___ Excerpted text ___

To preserve your sanity, accept friends’ and relatives’ offers of help. If they don’t know exactly how to help you, give them a few choices. Can they cook a few meals? Will they sit with the baby for a couple of hours while you enjoy a much needed nap? Can they wash a few loads of clothes or run the vacuum cleaner for you? They want to help, so let them!
As your baby continues to grow, you’ll be hit with many new stressful situations. If you are going to return to work, you may be worried about leaving your child. Try to remember that you aren’t the only parent who had to leave a child every day, and your child will be fine. When you get home, spend a few minutes of quality time simply bonding with your child.
Toddlers are bundles of activity. As they become more mobile, their curiosity intensifies. This means you must keep an ever watchful eye on them practically twenty-four hours a day. As much as you may enjoy watching your child discover and learn new things, you may also long for a little down time. It is important that you are able to maintain a sense of yourself. Don’t forget to do some things that you enjoy.
While your life may be consumed with your little one, you should try to hang on to some of your other hobbies and interests. Take some time at the end of the day to read or just enjoy a long, bubble bath. Go on a walk by yourself or with your spouse or a friend, but leave your child with someone else. You and your spouse still need time alone, so try to carve out a little space for just the two of you.
As your child continues to grow, he will probably become more involved in extracurricular activities. Until he is old enough to drive himself around, you will take on the new role of his personal chauffeur. While it is great for children to experience new activities and meet new people, they do not need to have every moment filled with lessons, classes, and other activities.

___

Requests:
a) Translate this sentence from the parenting passage into Spanish: "Don’t forget to do some things that you enjoy."
b) Rewrite the parenting passage from "Toddlers are bundles" to "two of you.", changing "bubble bath" to "hot shower".
c) Answer these questions using the parenting passage:
(i) Whose offers of help does it advise accepting?
(ii) What intensifies as toddlers become more mobile?
(iii) What new role will you take on until your child is old enough to drive?

___ Given entries ___

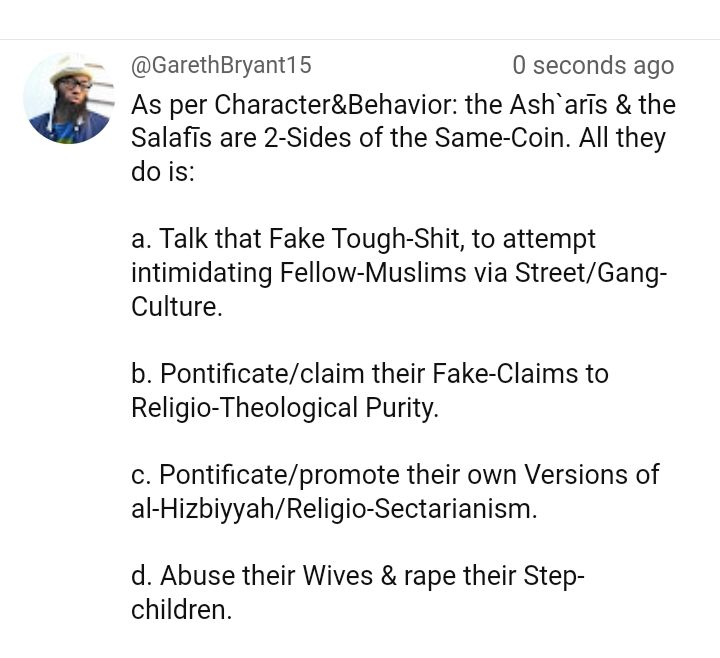This screenshot has width=720, height=658.
Task: Click the line starting 'Salafīs are 2-Sides'
Action: pos(398,138)
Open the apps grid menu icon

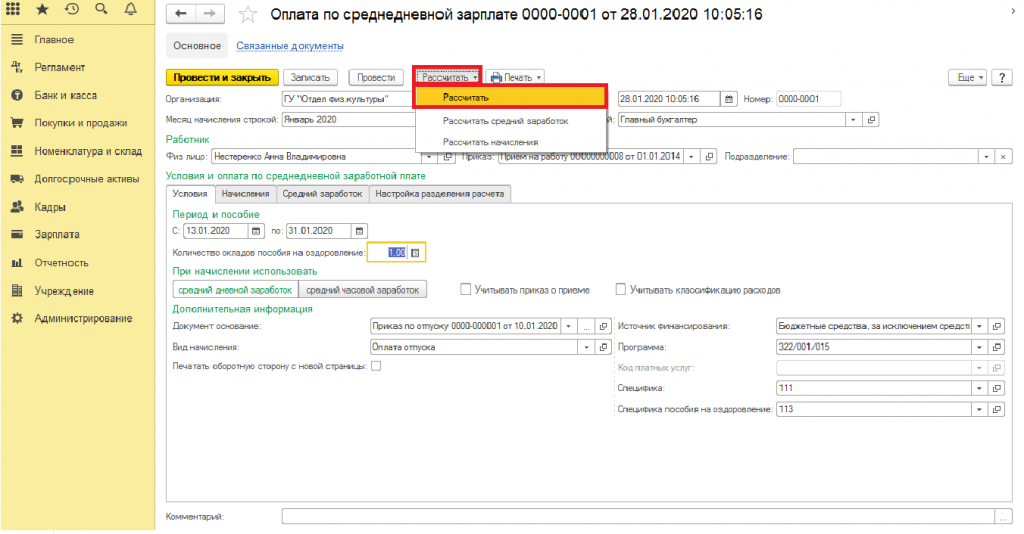pos(15,10)
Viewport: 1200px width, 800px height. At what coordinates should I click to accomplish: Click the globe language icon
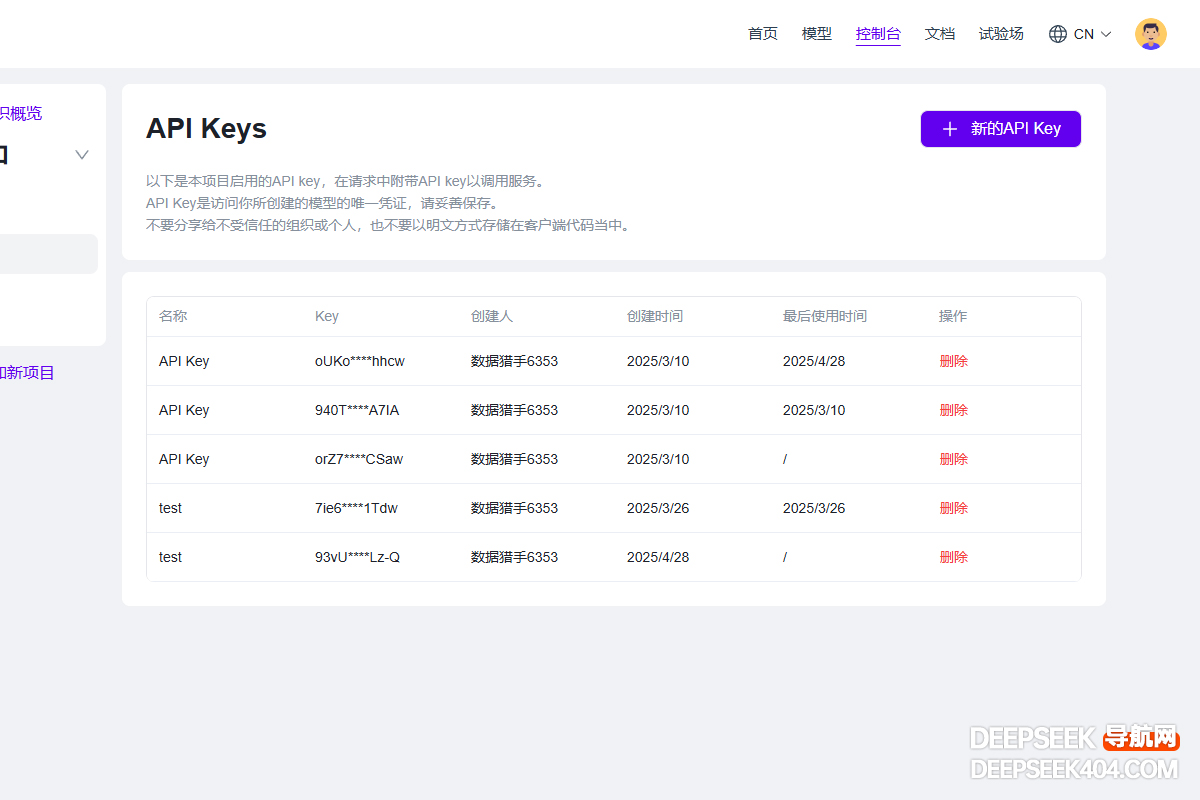tap(1058, 34)
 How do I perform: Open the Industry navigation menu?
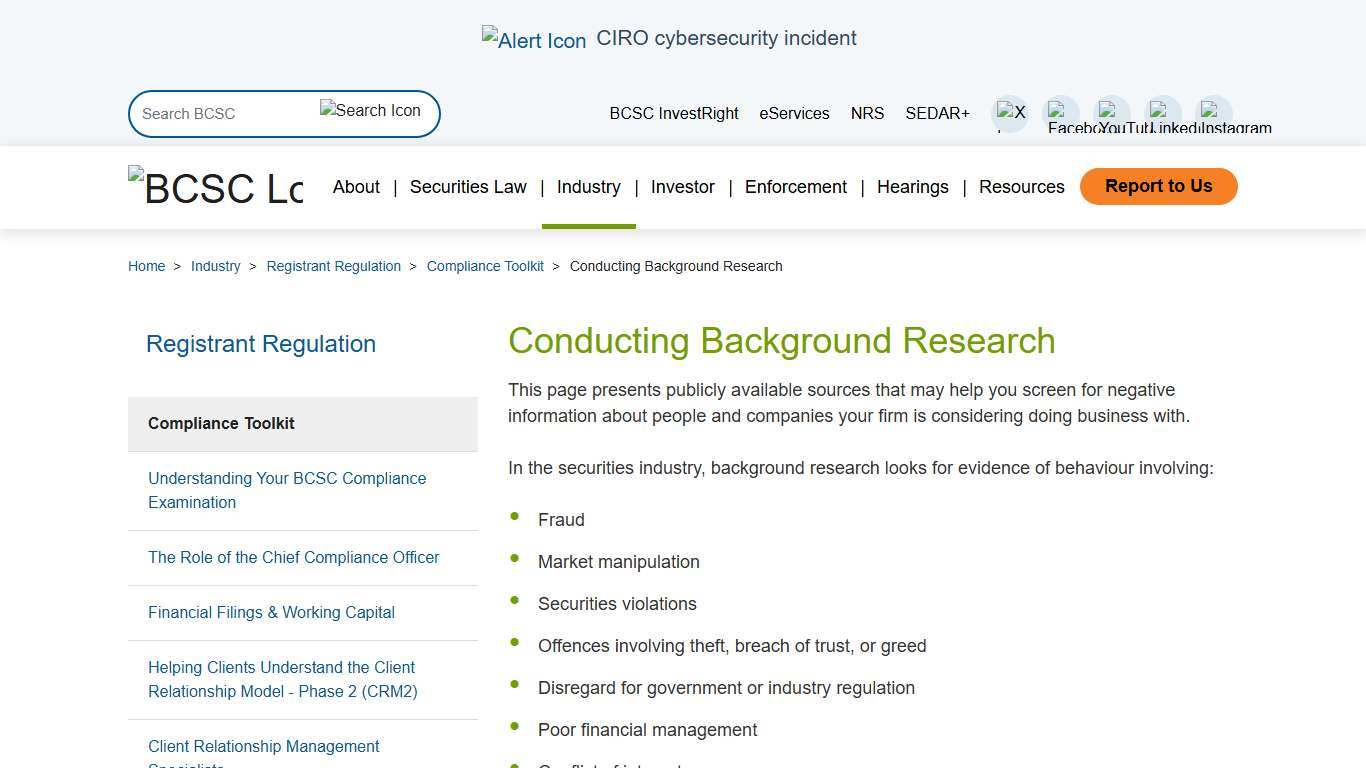coord(588,187)
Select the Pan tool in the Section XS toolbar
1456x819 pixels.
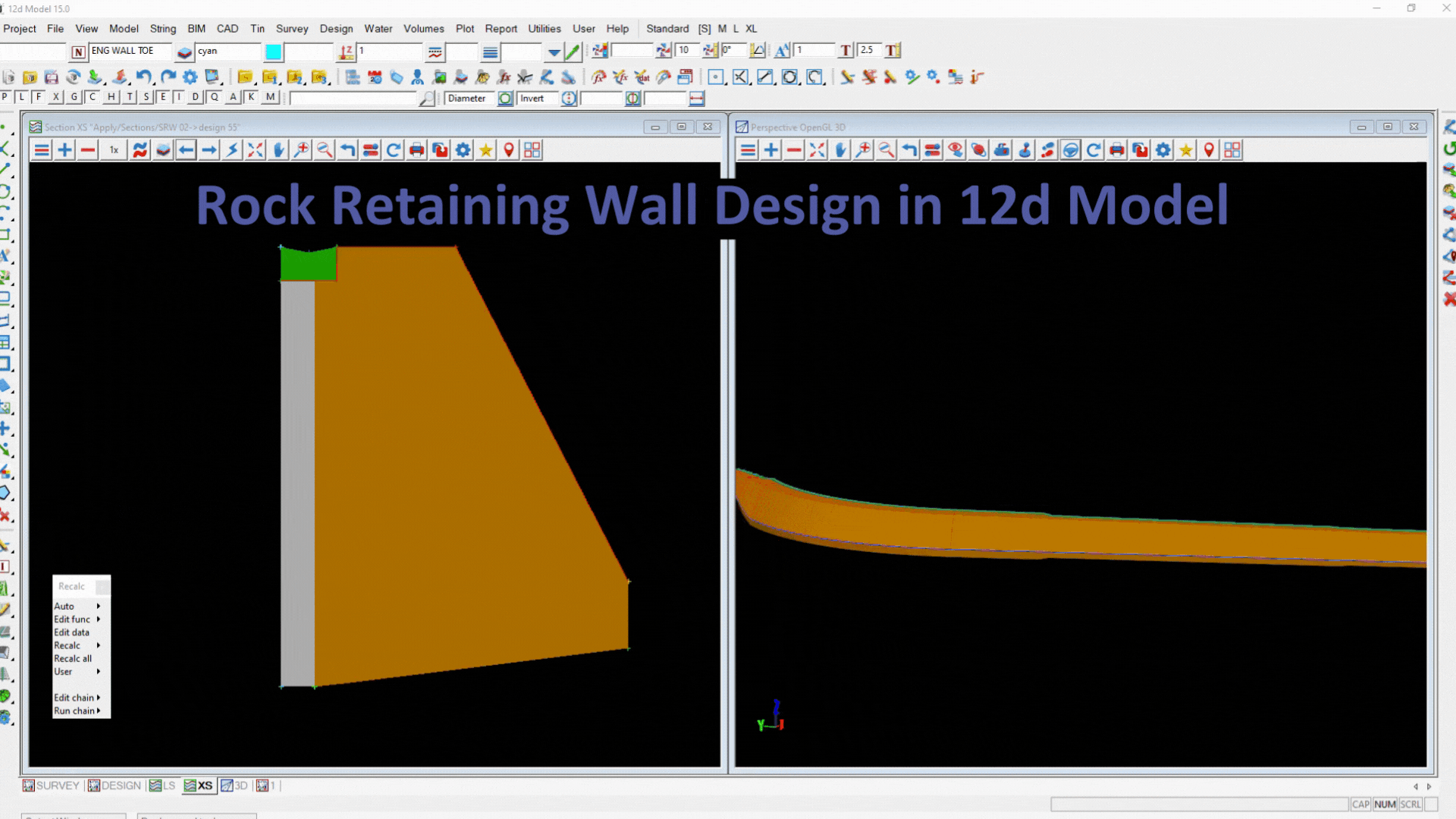click(x=278, y=149)
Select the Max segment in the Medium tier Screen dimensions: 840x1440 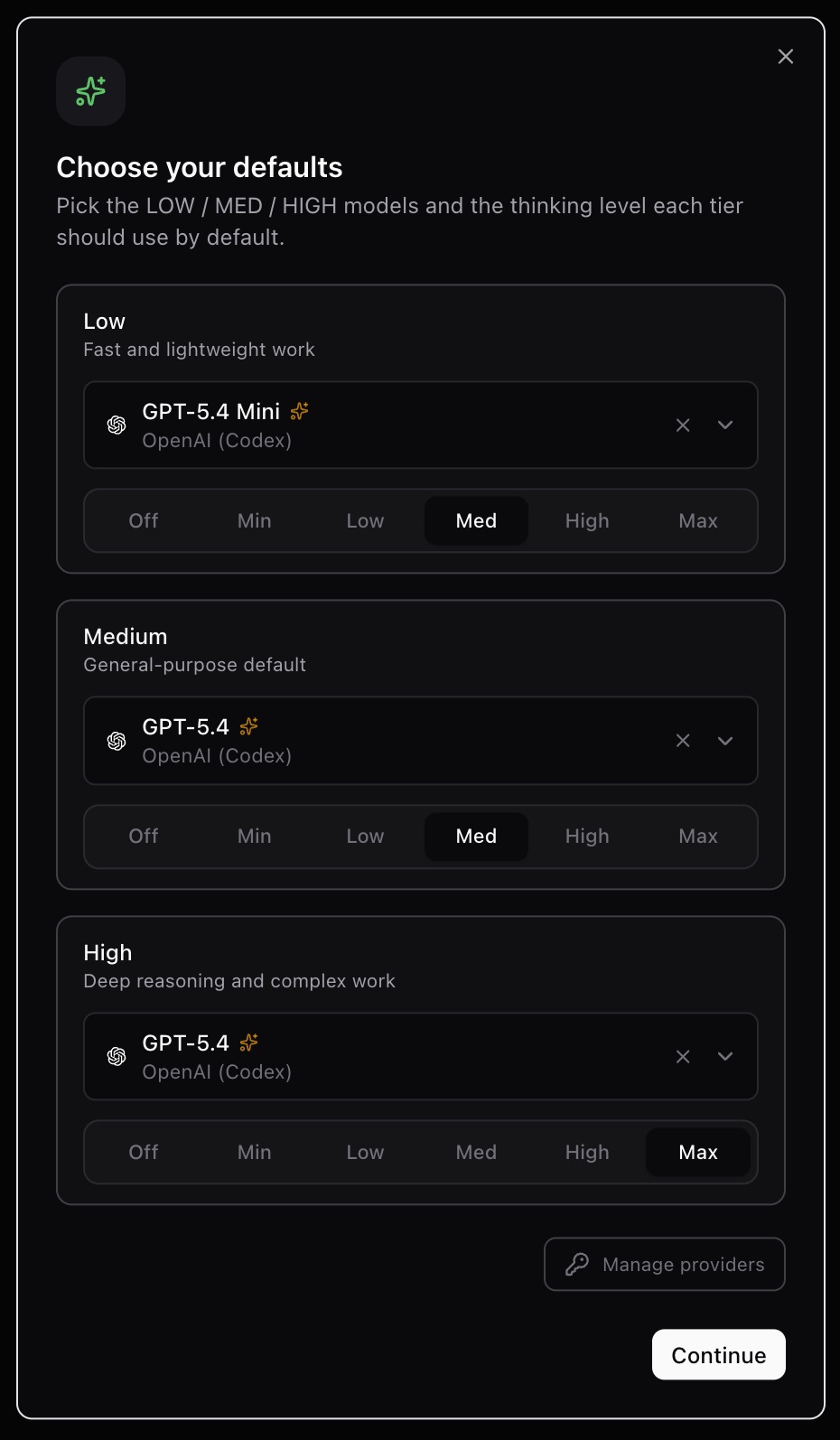pos(697,836)
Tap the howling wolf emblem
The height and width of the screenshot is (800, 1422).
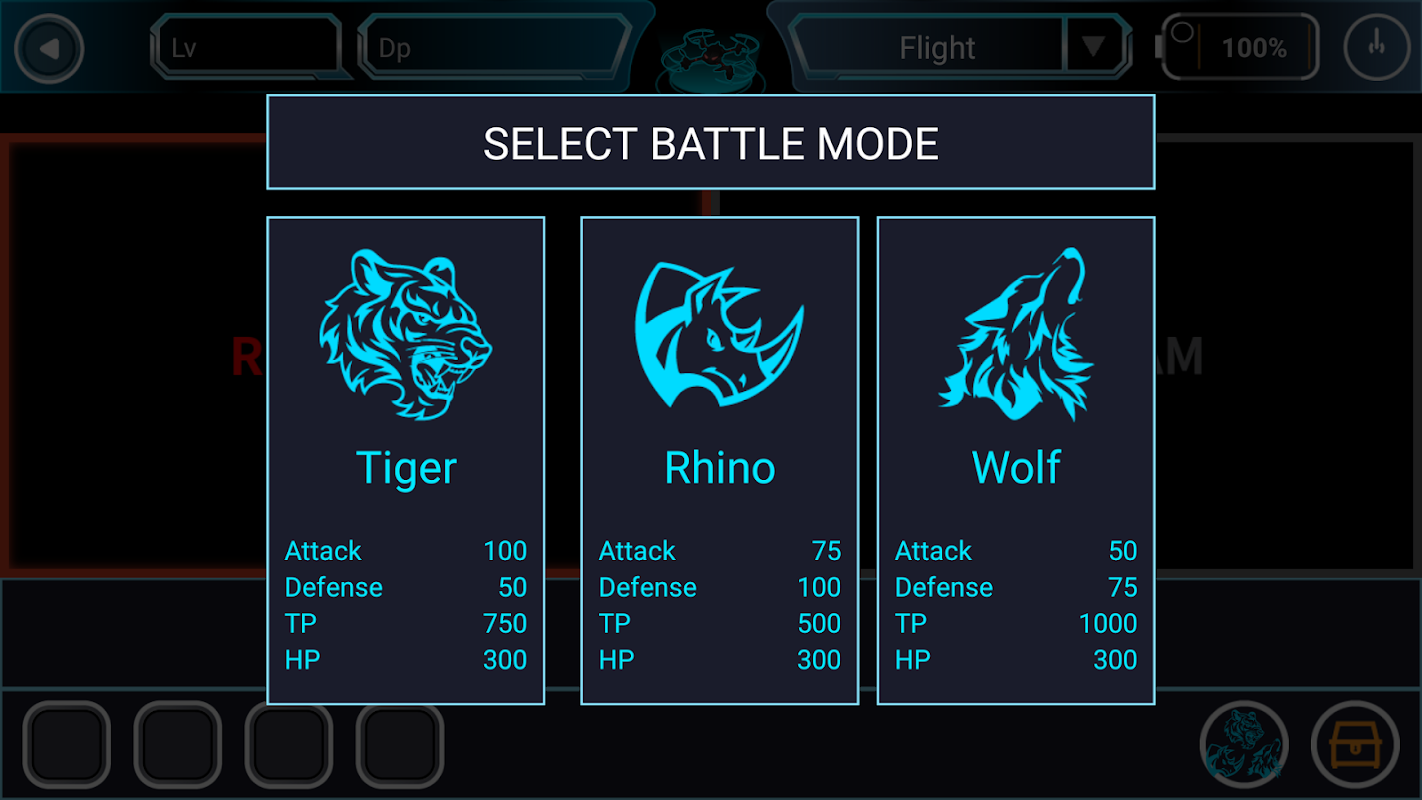[1017, 334]
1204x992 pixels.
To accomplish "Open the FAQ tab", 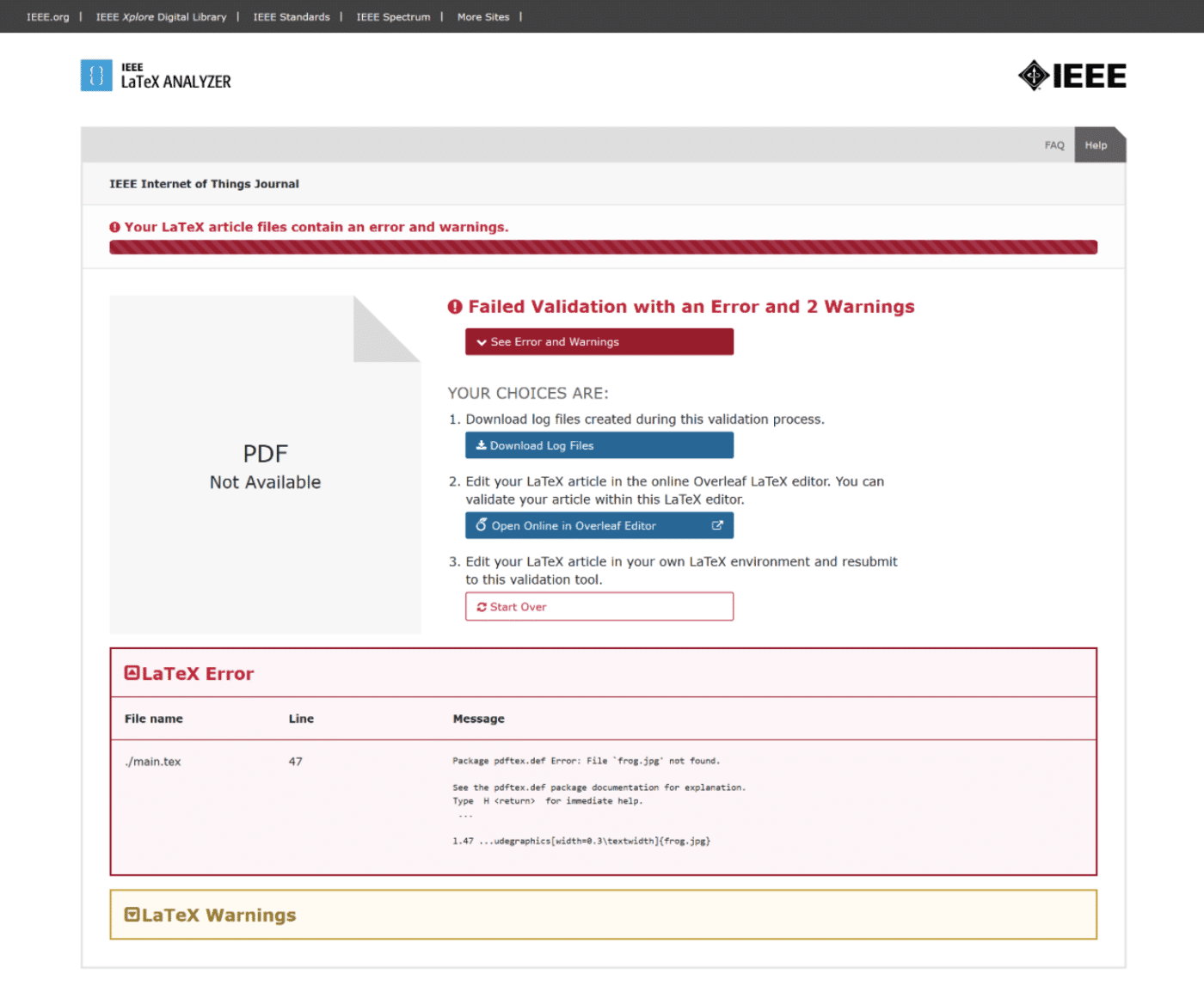I will point(1054,145).
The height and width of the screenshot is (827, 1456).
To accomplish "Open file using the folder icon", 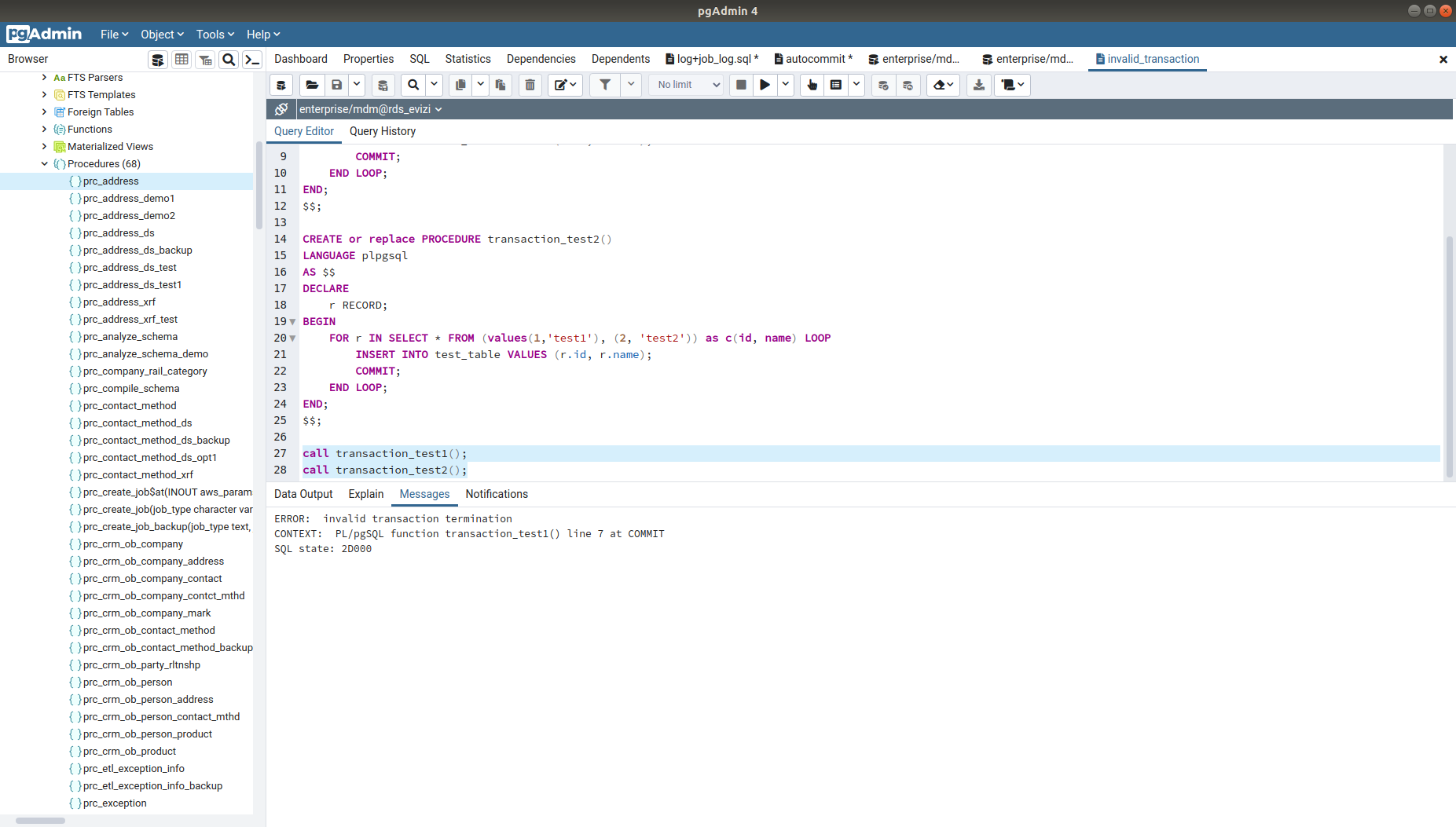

___

Outputs by task:
a) No olvides hacer algunas cosas que disfrutes.

b)
Toddlers are bundles of activity. As they become more mobile, their curiosity intensifies. This means you must keep an ever watchful eye on them practically twenty-four hours a day. As much as you may enjoy watching your child discover and learn new things, you may also long for a little down time. It is important that you are able to maintain a sense of yourself. Don’t forget to do some things that you enjoy.
While your life may be consumed with your little one, you should try to hang on to some of your other hobbies and interests. Take some time at the end of the day to read or just enjoy a long, hot shower. Go on a walk by yourself or with your spouse or a friend, but leave your child with someone else. You and your spouse still need time alone, so try to carve out a little space for just the two of you.

c)
(i) Friends' and relatives' offers.
(ii) Their curiosity.
(iii) The role of his personal chauffeur.